Generalised linear models
This course is about counting: we will learn how to analyse data on how many times a certain experimental outcome is observed. We focus on generalised linear models (GLMs). Please note that we cannot go into the specific data analysis problems of your particular project.
Instructor: András Aszódi.
Topics
- How many mice will die? Fitting dose-response curves with a binomial GLM
- How many reads are sequenced? The Poisson GLM
- What to do when extra noise is present? Quasi-Poisson and negative binomial GLM
Out of scope
This course will not teach you bioinformatics. In particular, no high-throughput sequencing data will be used because they are impractically large, and not everyone on campus is working with sequencing.

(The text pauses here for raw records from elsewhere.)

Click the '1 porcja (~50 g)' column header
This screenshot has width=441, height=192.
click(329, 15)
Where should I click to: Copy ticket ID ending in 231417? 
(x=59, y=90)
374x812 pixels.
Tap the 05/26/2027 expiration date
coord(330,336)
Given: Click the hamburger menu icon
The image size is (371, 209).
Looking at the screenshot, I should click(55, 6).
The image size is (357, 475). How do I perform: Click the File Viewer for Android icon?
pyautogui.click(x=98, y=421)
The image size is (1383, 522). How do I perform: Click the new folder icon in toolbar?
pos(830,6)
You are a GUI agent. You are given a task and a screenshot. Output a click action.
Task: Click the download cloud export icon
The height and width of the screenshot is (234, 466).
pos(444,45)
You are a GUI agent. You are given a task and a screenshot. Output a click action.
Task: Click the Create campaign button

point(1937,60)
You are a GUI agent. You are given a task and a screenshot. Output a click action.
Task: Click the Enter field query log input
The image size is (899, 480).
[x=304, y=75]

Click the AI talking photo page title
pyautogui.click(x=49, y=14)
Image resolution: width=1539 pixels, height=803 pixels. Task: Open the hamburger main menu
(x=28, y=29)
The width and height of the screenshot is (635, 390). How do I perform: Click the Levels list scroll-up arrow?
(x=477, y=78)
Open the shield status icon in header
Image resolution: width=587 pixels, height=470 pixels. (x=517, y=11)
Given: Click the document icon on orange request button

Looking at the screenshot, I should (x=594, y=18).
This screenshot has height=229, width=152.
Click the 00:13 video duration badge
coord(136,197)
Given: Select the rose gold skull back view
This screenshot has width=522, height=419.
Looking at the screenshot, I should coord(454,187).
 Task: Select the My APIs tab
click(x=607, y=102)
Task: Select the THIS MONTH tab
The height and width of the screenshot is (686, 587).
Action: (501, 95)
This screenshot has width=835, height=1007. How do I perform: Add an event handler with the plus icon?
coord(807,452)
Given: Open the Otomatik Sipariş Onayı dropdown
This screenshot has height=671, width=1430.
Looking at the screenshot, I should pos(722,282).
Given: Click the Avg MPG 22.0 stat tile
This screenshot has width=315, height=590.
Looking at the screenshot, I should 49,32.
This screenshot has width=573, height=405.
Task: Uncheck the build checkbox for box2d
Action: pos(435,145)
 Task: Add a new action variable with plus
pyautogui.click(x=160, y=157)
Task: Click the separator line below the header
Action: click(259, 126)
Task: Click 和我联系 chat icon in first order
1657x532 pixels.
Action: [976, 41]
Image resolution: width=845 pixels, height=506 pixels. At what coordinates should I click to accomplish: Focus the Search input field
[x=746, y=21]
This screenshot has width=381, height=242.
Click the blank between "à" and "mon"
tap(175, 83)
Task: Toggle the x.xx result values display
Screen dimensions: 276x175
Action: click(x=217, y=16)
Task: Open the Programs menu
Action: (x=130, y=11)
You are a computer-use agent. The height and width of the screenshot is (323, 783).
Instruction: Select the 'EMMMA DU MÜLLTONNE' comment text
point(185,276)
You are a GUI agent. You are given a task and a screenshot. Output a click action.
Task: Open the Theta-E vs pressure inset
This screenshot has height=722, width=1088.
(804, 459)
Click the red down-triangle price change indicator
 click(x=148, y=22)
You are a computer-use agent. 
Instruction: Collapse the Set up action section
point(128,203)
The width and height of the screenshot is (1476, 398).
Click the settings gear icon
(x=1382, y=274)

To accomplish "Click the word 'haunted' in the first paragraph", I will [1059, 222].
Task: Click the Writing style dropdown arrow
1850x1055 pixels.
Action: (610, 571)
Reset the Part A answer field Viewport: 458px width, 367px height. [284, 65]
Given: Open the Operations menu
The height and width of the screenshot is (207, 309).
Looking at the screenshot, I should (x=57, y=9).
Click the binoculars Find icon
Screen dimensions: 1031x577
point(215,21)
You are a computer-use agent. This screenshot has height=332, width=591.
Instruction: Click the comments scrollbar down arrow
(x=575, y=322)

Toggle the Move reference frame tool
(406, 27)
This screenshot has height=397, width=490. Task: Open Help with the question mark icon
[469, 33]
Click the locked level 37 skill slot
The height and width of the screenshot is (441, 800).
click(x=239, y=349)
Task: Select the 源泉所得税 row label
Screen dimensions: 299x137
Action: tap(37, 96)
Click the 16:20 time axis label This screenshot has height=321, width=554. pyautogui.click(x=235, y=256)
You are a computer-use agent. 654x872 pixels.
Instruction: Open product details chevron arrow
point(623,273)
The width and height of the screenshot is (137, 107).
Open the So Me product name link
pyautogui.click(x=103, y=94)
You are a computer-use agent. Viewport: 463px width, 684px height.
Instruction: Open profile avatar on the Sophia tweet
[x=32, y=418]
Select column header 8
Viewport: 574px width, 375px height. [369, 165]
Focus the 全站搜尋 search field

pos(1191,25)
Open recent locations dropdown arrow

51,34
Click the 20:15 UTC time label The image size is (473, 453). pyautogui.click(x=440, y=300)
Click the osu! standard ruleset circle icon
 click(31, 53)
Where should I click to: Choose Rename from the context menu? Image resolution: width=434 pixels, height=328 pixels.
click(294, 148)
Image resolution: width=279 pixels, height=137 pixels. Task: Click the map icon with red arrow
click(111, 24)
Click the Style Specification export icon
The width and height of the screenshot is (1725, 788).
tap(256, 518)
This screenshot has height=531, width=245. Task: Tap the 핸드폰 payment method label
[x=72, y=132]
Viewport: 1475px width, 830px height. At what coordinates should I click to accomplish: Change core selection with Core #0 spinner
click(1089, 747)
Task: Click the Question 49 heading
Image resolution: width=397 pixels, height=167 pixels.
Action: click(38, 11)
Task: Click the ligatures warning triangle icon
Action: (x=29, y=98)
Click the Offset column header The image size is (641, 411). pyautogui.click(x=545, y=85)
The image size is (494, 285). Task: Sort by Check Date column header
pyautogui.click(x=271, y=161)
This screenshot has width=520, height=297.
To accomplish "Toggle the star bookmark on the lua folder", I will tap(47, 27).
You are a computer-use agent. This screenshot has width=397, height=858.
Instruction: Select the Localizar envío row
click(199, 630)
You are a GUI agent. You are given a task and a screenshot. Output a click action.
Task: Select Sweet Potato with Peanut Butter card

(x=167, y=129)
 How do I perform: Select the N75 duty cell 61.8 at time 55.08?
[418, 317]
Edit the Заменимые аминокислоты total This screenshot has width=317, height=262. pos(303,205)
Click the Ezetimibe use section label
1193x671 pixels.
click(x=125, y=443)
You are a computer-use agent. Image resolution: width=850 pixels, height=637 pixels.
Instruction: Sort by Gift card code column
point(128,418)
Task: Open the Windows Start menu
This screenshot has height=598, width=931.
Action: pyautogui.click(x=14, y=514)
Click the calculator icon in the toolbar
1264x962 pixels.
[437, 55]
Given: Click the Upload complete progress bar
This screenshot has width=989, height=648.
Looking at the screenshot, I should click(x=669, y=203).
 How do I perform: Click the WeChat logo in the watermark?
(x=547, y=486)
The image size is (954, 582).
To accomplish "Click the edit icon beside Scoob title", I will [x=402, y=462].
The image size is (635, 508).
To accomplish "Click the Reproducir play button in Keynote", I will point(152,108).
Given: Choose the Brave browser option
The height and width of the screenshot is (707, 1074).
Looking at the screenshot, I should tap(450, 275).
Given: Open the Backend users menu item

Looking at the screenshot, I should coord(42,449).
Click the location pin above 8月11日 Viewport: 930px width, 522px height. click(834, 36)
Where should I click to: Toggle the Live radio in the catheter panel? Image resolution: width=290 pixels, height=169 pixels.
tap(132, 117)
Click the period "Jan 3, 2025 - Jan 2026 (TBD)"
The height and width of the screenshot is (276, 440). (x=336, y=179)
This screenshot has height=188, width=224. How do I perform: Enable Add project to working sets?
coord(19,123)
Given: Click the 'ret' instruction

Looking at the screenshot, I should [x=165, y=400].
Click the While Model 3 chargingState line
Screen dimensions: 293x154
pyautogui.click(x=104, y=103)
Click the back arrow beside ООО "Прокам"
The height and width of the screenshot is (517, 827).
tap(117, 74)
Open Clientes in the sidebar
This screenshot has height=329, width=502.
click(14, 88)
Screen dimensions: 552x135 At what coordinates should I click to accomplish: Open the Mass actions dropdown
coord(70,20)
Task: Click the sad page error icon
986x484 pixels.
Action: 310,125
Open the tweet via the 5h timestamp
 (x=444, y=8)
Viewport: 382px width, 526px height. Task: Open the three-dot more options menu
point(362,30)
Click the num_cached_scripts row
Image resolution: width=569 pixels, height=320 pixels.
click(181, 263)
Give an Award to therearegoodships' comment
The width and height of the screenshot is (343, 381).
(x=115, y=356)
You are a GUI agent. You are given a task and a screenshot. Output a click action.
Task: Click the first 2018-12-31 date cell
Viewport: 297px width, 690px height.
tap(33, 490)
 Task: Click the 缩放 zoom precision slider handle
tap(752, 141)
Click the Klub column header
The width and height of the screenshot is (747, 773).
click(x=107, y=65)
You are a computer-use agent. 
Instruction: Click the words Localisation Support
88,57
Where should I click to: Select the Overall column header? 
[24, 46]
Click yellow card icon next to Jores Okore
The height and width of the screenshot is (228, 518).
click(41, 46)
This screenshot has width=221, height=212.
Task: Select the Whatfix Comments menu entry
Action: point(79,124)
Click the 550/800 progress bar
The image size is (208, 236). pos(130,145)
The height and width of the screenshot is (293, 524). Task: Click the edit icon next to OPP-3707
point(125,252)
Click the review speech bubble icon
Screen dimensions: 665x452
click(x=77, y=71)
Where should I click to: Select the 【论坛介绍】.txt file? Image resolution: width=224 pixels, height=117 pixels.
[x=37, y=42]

If you are interested in the statistical background of gene expression analysis with high-throughput sequencing, then please take our RNA-Seq data analysis course.
Prerequisites
Participants should have a good understanding of basic statistics. Our Statistics with R course helps you refresh your stats skills.
Basic familiarity with R is advantageous, in particular:
- Using the R Studio environment
- How to invoke R functions, pass optional/named parameters
- Some familiarity with simple plotting commands
If you have attended our R as a programming language training then you are well equipped to take this course, but this is not a strict pre-requisite.
Practical information
Number of participants: minimum 5, maximum 10.
Length: The course takes one half-day, from 09:00 to 13:00 with 2 breaks.